Stored items
┌──
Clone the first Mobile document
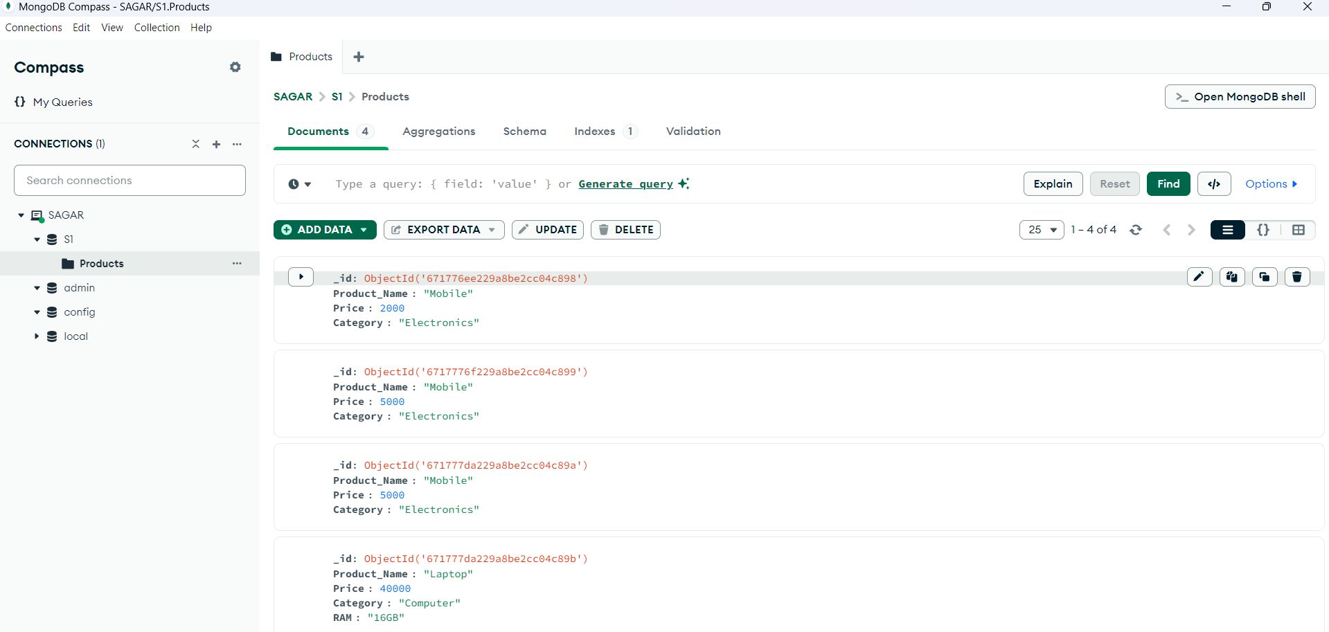1329x632 pixels. (x=1265, y=276)
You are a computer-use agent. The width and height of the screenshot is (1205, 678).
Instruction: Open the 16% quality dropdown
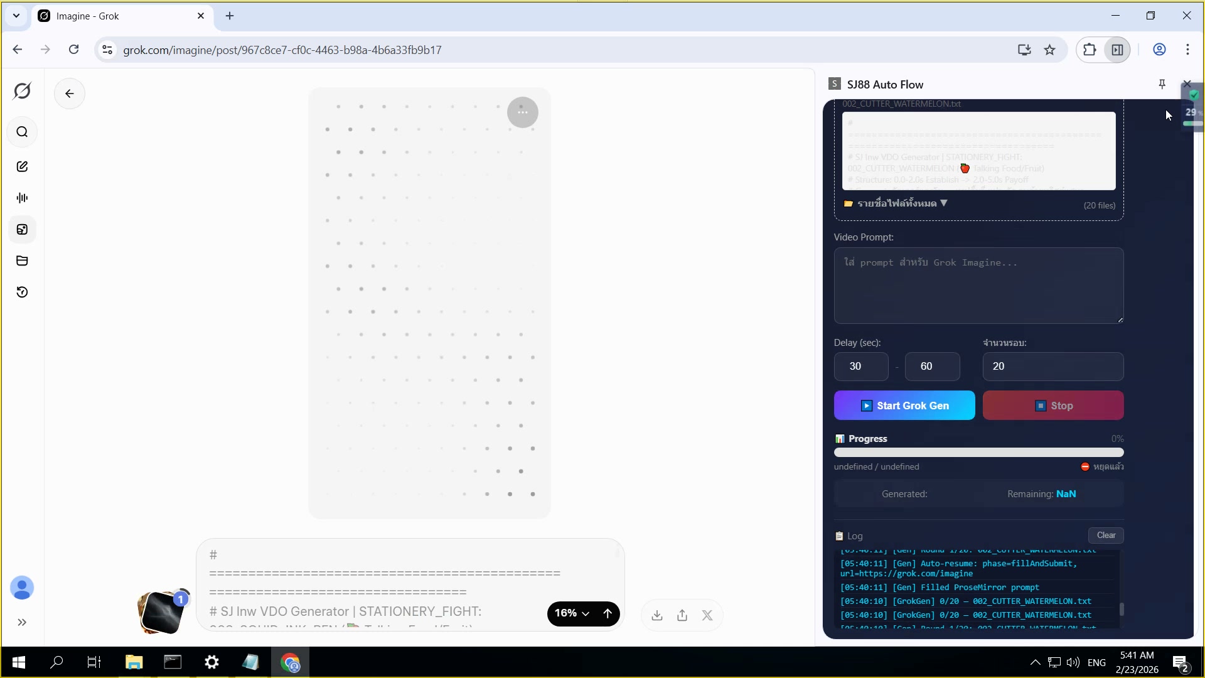click(572, 613)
└──
▶ Task brief: Set down each of the records precisely, leaving any pictures behind.

▶ Task response:
Clone the first Mobile document
1329x632 pixels. (x=1265, y=276)
You are a computer-use agent. The width and height of the screenshot is (1205, 678).
Instruction: Open the 16% quality dropdown
click(572, 613)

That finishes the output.